Task statement
From the entries, return every line where the string "will" shows up.

Dataset entries:
• • • • • • •

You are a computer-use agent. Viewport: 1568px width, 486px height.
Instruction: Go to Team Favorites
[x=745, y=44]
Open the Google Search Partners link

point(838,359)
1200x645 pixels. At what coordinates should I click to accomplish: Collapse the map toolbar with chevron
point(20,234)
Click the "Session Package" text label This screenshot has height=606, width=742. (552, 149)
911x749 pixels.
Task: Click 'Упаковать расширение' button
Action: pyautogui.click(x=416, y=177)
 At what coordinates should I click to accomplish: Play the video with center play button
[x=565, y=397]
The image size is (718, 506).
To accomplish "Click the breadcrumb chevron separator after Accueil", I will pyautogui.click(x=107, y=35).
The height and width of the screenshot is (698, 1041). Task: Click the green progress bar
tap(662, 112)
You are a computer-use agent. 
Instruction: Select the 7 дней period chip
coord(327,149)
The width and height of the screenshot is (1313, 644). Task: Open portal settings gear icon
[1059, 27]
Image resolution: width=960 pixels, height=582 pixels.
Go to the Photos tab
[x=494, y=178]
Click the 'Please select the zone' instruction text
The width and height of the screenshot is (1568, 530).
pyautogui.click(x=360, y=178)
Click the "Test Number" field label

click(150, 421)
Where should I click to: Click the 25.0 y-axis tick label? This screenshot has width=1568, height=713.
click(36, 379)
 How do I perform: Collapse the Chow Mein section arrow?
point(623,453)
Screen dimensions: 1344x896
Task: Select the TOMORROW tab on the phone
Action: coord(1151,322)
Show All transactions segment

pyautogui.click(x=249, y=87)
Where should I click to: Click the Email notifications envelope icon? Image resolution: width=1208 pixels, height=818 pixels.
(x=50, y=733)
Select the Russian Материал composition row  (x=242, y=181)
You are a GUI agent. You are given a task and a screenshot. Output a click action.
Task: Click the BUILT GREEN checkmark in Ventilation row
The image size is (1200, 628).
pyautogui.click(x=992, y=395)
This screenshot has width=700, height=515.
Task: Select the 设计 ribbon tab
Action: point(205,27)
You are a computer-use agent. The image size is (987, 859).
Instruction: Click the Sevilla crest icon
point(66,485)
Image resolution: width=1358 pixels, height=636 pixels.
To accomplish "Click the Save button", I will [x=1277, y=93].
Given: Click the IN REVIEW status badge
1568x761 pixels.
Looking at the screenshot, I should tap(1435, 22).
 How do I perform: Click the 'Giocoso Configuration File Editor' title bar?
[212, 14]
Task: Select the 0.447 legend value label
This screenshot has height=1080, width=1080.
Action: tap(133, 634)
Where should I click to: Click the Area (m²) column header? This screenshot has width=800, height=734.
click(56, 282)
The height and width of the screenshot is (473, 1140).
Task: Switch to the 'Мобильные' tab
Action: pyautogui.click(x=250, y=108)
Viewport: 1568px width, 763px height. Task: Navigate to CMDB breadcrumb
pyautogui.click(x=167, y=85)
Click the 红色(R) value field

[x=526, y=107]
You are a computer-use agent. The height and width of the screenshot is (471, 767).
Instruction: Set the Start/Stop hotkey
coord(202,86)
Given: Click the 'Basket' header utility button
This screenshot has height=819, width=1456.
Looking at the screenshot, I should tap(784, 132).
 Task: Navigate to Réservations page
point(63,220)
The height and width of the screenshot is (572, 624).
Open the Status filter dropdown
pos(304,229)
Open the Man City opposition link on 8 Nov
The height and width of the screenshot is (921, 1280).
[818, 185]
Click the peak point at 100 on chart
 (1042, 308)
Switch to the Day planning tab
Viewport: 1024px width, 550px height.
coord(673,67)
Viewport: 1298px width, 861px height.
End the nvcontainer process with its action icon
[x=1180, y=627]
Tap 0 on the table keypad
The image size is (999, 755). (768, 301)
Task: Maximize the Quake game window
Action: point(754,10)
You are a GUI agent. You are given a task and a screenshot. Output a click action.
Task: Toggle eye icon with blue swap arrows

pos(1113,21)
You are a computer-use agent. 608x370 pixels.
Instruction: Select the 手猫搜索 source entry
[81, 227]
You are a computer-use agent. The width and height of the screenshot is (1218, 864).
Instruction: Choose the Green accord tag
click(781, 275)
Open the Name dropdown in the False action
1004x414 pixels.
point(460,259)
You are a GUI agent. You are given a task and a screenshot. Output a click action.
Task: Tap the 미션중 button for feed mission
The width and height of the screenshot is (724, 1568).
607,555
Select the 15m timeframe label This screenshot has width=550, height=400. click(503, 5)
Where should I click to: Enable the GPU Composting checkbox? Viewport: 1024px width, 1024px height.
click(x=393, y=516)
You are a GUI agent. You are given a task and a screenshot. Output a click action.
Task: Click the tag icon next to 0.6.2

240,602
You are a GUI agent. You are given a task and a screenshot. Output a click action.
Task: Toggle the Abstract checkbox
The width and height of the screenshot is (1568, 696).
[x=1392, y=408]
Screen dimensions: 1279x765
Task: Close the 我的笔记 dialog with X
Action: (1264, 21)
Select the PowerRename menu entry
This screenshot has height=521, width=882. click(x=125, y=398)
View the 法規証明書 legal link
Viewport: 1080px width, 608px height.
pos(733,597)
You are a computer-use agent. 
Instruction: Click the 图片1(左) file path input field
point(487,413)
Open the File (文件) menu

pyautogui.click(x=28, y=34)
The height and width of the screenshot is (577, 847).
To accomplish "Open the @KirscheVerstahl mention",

• • • • • • •

Answer section
To accomplish "Click the breadcrumb chevron separator after Accueil", I will pyautogui.click(x=107, y=35).
To accomplish "Click the Save button", I will [x=1277, y=93].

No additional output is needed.